Although this line of established treatments works well for a portion of patients, we cannot ignore the fact that a portion of those who want to give up their addiction do not respond well.

Even with all the changes in brain receptors and behaviors, cigarettes still end up being an important source of pleasure for them.

“We know that the pleasure of smoking has an association with hedonic memories. [relacionadas ao prazer]and there are no drugs that work in these aspects”, says Scholz. “For them, the cigarette represents the repetition of a pleasant and pleasant experience, even if the nicotine receptors are blocked”, he adds.

In other words, smoking continues to be linked to a number of other good things in that individual’s life — such as a break from work, talking with friends, coffee, moments before or after meals.

And that’s exactly where the idea of ​​punishment smoking comes in: when consuming the cigarette standing up, with no one around and looking at a wall, the person loses all the pleasurable stimuli that were linked to the habit of lighting and inhaling the burning substances. of tobacco.
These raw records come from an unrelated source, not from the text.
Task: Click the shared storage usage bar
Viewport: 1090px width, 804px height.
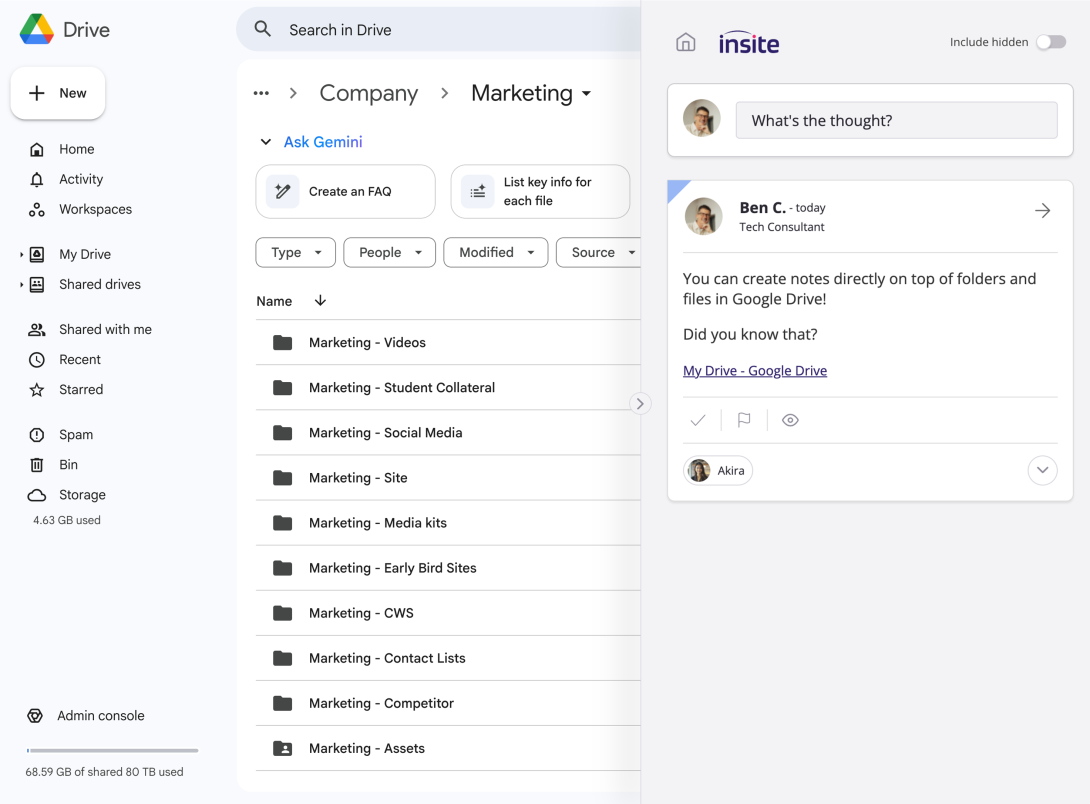Action: pyautogui.click(x=112, y=748)
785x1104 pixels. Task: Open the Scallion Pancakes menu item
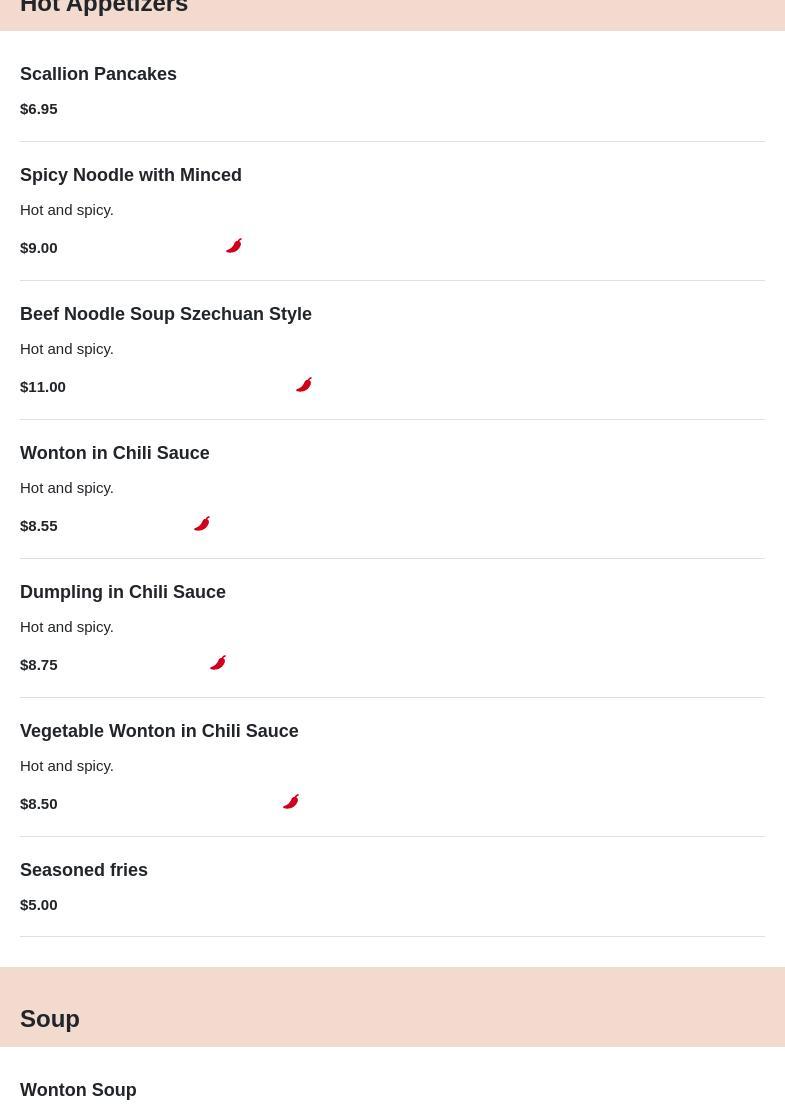pyautogui.click(x=98, y=74)
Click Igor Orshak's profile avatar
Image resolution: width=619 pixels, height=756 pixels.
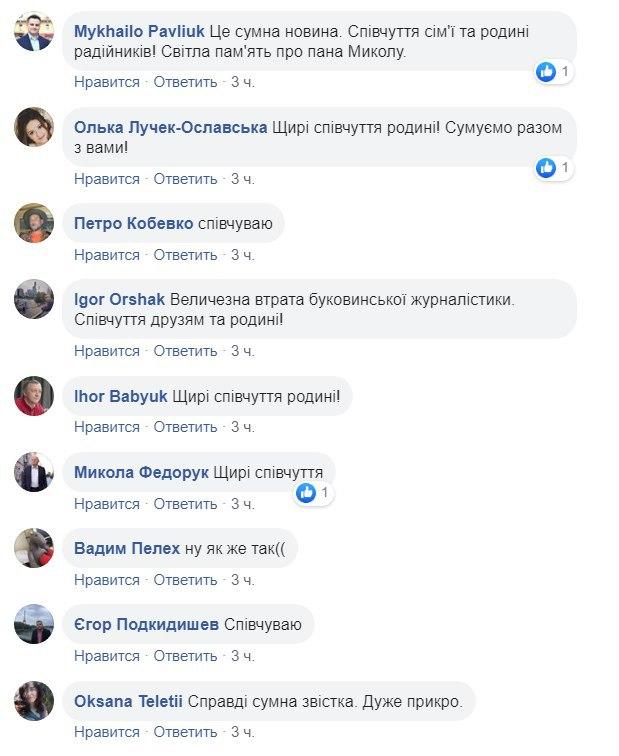click(34, 299)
This, with medication and monitoring, can further reduce the pleasures related to smoking.

promising results

To evaluate the punishment smoking technique, Scholz assembled a team of healthcare professionals and analyzed data from patients who had been through the clinic between 2011 and 2018.

The first group, composed of 324 smokers, received standard treatment that, in addition to medication, included the strategy of defining a date on which smoking would be completely abandoned.
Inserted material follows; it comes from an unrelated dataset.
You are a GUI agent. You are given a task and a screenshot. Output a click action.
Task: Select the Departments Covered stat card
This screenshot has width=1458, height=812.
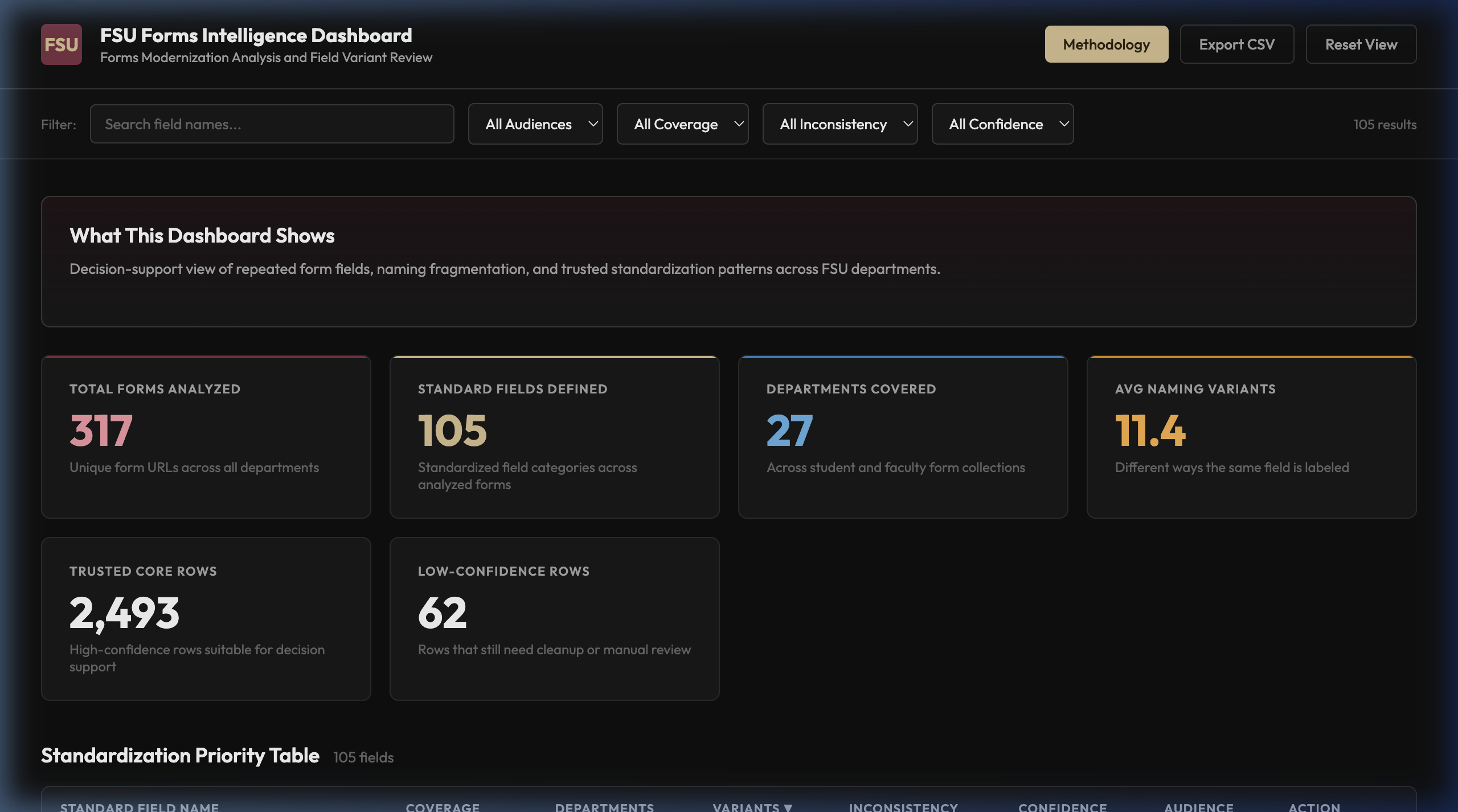tap(903, 437)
The second, which included 281 patients, took varenicline and the other drugs, but was not instructed to quit suddenly: they could smoke as much as they wanted, as long as they respected those basic rules of the technique (standing, isolated, looking at a wall ).

At the end of three months, 45% of the participants in group 1 had stopped smoking, compared to 75% in group 2.

Almost a year after the start of follow-up, this rate was at 34% and 65%, respectively.

Another study conducted by the group, which has not yet been published, also showed that the technique would help reduce the number of cigarettes a person consumes a day. Although these investigations show that the technique is promising, to prove its effectiveness it is still necessary to submit it to more rigorous research, such as randomized and controlled trials.

“When I talk about punishment smoking, a lot of patients stop and think, ‘Gee, doesn’t that make sense?'” Scholz reports. “In a way, we give autonomy to the patient and do not determine that he is prohibited from smoking, which can almost represent a death sentence for some”, he believes.

Finally, the doctor points out that many people do not even know that smoking is a chronic disease and have a scientifically validated treatment protocol.

“Many think that quitting smoking only involves willpower, and that’s not the case”, he explains. “Of course motivation is important, but we have other resources,” she adds. “And the person does not need to wait for the cigarette to cause a health problem to seek help”, concludes the cardiologist.

The WHO (World Health Organization) estimates that tobacco causes more than 8 million deaths every year.

The use of this substance contributes to the development of more than 15 different types of cancer, in addition to being related to heart attack, stroke, chronic obstructive pulmonary disease (COPD), tuberculosis, respiratory infections, stomach and intestinal ulcers. , sexual impotence, infertility and cataracts.

The Inca (National Cancer Institute) estimates that 443 Brazilians die every day because of smoking. Every year, 161,000 cigarette-related deaths could be avoided in the country.

BAT Brasil stated in a note that “Anvisa, by keeping the issue on the regulatory agenda, will continue to evaluate the scientific evidence that substantiated the decision of about 80 countries that have already regulated these products. In addition, Anvisa’s board expressed its great concern with the illegal market for electronic cigarettes in Brazil, which continues to grow, supplied by smuggled products and without any sanitary control.”

The company also says that “adequate regulation would guarantee millions of adult consumers of electronic cigarettes in Brazil access to the legal product, with known composition and origin, quality parameters, inspection and sanitary monitoring.”